» Exercise aim: Restate the whole listing exactly, leaving nothing out.

*** Exercise material ***

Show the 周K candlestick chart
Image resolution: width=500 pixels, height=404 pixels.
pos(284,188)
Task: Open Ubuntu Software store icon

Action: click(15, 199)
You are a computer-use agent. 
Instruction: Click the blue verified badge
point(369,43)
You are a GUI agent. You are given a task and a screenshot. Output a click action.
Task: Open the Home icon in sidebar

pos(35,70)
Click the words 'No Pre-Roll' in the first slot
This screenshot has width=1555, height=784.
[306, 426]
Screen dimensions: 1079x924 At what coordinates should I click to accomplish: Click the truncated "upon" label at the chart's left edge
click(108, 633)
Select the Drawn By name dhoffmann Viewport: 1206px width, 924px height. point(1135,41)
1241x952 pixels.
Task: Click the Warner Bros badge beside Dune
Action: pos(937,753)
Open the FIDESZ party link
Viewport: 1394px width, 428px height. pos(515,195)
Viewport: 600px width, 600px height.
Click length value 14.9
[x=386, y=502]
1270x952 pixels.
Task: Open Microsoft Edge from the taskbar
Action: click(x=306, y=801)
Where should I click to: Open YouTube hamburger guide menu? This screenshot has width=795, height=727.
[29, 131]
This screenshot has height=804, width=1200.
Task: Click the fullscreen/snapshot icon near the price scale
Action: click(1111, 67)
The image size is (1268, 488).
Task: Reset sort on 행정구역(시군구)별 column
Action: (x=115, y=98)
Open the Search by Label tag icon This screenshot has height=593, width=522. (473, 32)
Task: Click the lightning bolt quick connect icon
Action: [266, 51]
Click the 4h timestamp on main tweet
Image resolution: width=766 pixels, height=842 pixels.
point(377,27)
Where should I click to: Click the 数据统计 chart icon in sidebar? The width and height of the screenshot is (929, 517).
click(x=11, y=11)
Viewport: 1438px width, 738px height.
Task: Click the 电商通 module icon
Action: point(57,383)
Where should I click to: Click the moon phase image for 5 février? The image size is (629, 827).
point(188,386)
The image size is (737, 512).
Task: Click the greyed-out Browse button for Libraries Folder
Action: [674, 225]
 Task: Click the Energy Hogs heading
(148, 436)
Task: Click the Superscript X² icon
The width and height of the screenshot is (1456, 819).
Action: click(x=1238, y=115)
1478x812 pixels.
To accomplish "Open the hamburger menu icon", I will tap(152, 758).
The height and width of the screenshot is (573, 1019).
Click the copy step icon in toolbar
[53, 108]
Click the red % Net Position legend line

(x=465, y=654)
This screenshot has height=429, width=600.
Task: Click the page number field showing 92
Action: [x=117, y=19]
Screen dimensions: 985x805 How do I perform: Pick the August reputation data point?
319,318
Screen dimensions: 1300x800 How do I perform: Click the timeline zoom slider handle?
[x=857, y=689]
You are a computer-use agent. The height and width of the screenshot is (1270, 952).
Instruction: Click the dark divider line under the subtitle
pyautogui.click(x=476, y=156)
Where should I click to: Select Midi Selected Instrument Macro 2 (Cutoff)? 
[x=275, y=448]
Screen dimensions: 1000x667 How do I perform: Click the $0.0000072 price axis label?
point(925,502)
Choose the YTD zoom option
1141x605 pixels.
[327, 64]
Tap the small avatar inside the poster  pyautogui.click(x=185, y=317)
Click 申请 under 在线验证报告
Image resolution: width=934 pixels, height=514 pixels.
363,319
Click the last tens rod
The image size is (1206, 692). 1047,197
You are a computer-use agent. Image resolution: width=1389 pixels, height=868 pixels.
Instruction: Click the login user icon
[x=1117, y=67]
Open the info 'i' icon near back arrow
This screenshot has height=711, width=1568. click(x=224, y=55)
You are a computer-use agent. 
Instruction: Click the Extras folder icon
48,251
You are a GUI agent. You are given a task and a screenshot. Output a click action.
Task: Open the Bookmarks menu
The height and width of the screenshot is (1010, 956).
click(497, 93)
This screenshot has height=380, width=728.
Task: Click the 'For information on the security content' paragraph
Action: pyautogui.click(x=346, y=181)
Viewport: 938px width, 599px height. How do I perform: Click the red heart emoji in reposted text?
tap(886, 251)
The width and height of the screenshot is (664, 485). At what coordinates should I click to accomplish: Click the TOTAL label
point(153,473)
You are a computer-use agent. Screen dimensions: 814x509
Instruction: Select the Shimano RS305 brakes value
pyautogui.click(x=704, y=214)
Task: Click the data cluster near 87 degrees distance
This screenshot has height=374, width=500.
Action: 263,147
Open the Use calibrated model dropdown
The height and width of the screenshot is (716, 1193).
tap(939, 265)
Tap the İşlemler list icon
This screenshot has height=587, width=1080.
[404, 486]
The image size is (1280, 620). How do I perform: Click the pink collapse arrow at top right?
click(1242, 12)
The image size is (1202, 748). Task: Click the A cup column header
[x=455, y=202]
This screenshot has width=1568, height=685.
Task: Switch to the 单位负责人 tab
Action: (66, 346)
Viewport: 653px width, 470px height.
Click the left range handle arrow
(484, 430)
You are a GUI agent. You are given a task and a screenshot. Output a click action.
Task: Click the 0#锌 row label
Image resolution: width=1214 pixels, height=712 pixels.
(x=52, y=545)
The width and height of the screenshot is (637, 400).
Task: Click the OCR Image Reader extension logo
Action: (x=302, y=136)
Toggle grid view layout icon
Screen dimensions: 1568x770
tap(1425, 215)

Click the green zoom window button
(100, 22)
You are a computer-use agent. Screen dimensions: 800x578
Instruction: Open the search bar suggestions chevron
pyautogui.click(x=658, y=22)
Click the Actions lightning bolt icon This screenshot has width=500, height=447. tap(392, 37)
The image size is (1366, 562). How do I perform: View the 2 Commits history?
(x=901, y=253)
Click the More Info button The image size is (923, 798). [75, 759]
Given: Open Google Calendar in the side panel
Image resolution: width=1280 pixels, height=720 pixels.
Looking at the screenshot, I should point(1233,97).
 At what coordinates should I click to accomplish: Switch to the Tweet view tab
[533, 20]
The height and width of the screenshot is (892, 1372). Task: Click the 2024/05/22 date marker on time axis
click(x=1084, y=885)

*** End of Exercise material ***

» Response:
Show the 周K candlestick chart
Image resolution: width=500 pixels, height=404 pixels.
pos(284,188)
Task: Open Ubuntu Software store icon

Action: click(15, 199)
You are a computer-use agent. 
Instruction: Click the blue verified badge
point(369,43)
You are a GUI agent. You are given a task and a screenshot. Output a click action.
Task: Open the Home icon in sidebar

pos(35,70)
Click the words 'No Pre-Roll' in the first slot
This screenshot has width=1555, height=784.
[306, 426]
Screen dimensions: 1079x924 At what coordinates should I click to accomplish: Click the truncated "upon" label at the chart's left edge
click(108, 633)
Select the Drawn By name dhoffmann Viewport: 1206px width, 924px height. point(1135,41)
1241x952 pixels.
Task: Click the Warner Bros badge beside Dune
Action: pos(937,753)
Open the FIDESZ party link
Viewport: 1394px width, 428px height. pos(515,195)
Viewport: 600px width, 600px height.
Click length value 14.9
[x=386, y=502]
1270x952 pixels.
Task: Open Microsoft Edge from the taskbar
Action: click(x=306, y=801)
Where should I click to: Open YouTube hamburger guide menu? This screenshot has width=795, height=727.
[29, 131]
This screenshot has height=804, width=1200.
Task: Click the fullscreen/snapshot icon near the price scale
Action: click(1111, 67)
The image size is (1268, 488).
Task: Reset sort on 행정구역(시군구)별 column
Action: (x=115, y=98)
Open the Search by Label tag icon This screenshot has height=593, width=522. (473, 32)
Task: Click the lightning bolt quick connect icon
Action: [266, 51]
Click the 4h timestamp on main tweet
Image resolution: width=766 pixels, height=842 pixels.
point(377,27)
Where should I click to: Click the 数据统计 chart icon in sidebar? The width and height of the screenshot is (929, 517).
click(x=11, y=11)
Viewport: 1438px width, 738px height.
Task: Click the 电商通 module icon
Action: point(57,383)
Where should I click to: Click the moon phase image for 5 février? The image size is (629, 827).
point(188,386)
The image size is (737, 512).
Task: Click the greyed-out Browse button for Libraries Folder
Action: [674, 225]
 Task: Click the Energy Hogs heading
(148, 436)
Task: Click the Superscript X² icon
The width and height of the screenshot is (1456, 819).
Action: click(x=1238, y=115)
1478x812 pixels.
To accomplish "Open the hamburger menu icon", I will tap(152, 758).
The height and width of the screenshot is (573, 1019).
Click the copy step icon in toolbar
[53, 108]
Click the red % Net Position legend line

(x=465, y=654)
This screenshot has height=429, width=600.
Task: Click the page number field showing 92
Action: [x=117, y=19]
Screen dimensions: 985x805 How do I perform: Pick the August reputation data point?
319,318
Screen dimensions: 1300x800 How do I perform: Click the timeline zoom slider handle?
[x=857, y=689]
You are a computer-use agent. The height and width of the screenshot is (1270, 952).
Instruction: Click the dark divider line under the subtitle
pyautogui.click(x=476, y=156)
Where should I click to: Select Midi Selected Instrument Macro 2 (Cutoff)? 
[x=275, y=448]
Screen dimensions: 1000x667 How do I perform: Click the $0.0000072 price axis label?
point(925,502)
Choose the YTD zoom option
1141x605 pixels.
[327, 64]
Tap the small avatar inside the poster  pyautogui.click(x=185, y=317)
Click 申请 under 在线验证报告
Image resolution: width=934 pixels, height=514 pixels.
363,319
Click the last tens rod
The image size is (1206, 692). 1047,197
You are a computer-use agent. Image resolution: width=1389 pixels, height=868 pixels.
Instruction: Click the login user icon
[x=1117, y=67]
Open the info 'i' icon near back arrow
This screenshot has height=711, width=1568. click(x=224, y=55)
You are a computer-use agent. 
Instruction: Click the Extras folder icon
48,251
You are a GUI agent. You are given a task and a screenshot. Output a click action.
Task: Open the Bookmarks menu
The height and width of the screenshot is (1010, 956).
click(497, 93)
This screenshot has height=380, width=728.
Task: Click the 'For information on the security content' paragraph
Action: pyautogui.click(x=346, y=181)
Viewport: 938px width, 599px height. How do I perform: Click the red heart emoji in reposted text?
tap(886, 251)
The width and height of the screenshot is (664, 485). At what coordinates should I click to accomplish: Click the TOTAL label
point(153,473)
You are a computer-use agent. Screen dimensions: 814x509
Instruction: Select the Shimano RS305 brakes value
pyautogui.click(x=704, y=214)
Task: Click the data cluster near 87 degrees distance
This screenshot has height=374, width=500.
Action: 263,147
Open the Use calibrated model dropdown
The height and width of the screenshot is (716, 1193).
tap(939, 265)
Tap the İşlemler list icon
This screenshot has height=587, width=1080.
[404, 486]
The image size is (1280, 620). How do I perform: Click the pink collapse arrow at top right?
click(1242, 12)
The image size is (1202, 748). Task: Click the A cup column header
[x=455, y=202]
This screenshot has width=1568, height=685.
Task: Switch to the 单位负责人 tab
Action: (66, 346)
Viewport: 653px width, 470px height.
Click the left range handle arrow
(484, 430)
You are a GUI agent. You are given a task and a screenshot. Output a click action.
Task: Click the 0#锌 row label
Image resolution: width=1214 pixels, height=712 pixels.
(x=52, y=545)
The width and height of the screenshot is (637, 400).
Task: Click the OCR Image Reader extension logo
Action: (x=302, y=136)
Toggle grid view layout icon
Screen dimensions: 1568x770
tap(1425, 215)

Click the green zoom window button
(100, 22)
You are a computer-use agent. Screen dimensions: 800x578
Instruction: Open the search bar suggestions chevron
pyautogui.click(x=658, y=22)
Click the Actions lightning bolt icon This screenshot has width=500, height=447. tap(392, 37)
The image size is (1366, 562). How do I perform: View the 2 Commits history?
(x=901, y=253)
Click the More Info button The image size is (923, 798). [75, 759]
Given: Open Google Calendar in the side panel
Image resolution: width=1280 pixels, height=720 pixels.
Looking at the screenshot, I should point(1233,97).
 At what coordinates should I click to accomplish: Switch to the Tweet view tab
[533, 20]
The height and width of the screenshot is (892, 1372). Task: Click the 2024/05/22 date marker on time axis
click(x=1084, y=885)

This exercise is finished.